**Brief:**
Take from the data every line in which the word "agent" is found.

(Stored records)

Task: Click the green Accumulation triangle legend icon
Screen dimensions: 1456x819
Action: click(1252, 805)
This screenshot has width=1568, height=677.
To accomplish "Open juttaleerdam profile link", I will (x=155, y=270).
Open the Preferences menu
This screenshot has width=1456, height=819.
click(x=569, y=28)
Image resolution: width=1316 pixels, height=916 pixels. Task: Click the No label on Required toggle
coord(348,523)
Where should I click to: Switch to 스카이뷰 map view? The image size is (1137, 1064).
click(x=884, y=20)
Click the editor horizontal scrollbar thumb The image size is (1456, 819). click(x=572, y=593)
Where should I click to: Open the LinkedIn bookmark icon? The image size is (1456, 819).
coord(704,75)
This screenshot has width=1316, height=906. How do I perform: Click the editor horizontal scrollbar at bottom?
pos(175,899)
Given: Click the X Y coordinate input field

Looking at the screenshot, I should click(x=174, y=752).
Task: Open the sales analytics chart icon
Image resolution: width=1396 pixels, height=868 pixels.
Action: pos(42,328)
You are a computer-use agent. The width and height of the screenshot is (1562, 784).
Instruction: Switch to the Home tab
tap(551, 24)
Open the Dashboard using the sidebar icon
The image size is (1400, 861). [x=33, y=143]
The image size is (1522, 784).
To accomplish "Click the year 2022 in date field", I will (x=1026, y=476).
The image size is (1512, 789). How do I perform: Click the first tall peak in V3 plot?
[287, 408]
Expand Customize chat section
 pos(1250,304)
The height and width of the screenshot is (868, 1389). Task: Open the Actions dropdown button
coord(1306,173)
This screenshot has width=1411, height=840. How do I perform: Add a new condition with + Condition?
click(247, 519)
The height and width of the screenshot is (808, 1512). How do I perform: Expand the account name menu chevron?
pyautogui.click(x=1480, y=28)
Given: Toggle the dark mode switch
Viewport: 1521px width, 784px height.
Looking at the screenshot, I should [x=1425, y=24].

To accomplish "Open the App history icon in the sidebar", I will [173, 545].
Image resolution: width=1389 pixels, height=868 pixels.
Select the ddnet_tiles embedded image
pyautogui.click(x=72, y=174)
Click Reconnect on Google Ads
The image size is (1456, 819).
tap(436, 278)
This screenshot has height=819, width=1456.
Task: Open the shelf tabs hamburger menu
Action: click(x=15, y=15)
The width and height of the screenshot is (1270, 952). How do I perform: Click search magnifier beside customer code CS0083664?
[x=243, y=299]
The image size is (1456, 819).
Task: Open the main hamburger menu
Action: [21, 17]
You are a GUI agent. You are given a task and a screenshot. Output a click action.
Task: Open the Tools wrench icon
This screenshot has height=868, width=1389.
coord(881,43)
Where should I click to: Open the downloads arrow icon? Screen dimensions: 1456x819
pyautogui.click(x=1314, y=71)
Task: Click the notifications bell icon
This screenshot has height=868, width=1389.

**Solution for this task:**
You are a computer-use agent. The width and height of the screenshot is (1562, 784).
You are a GUI agent. You are given a task and a screenshot. Output a click action.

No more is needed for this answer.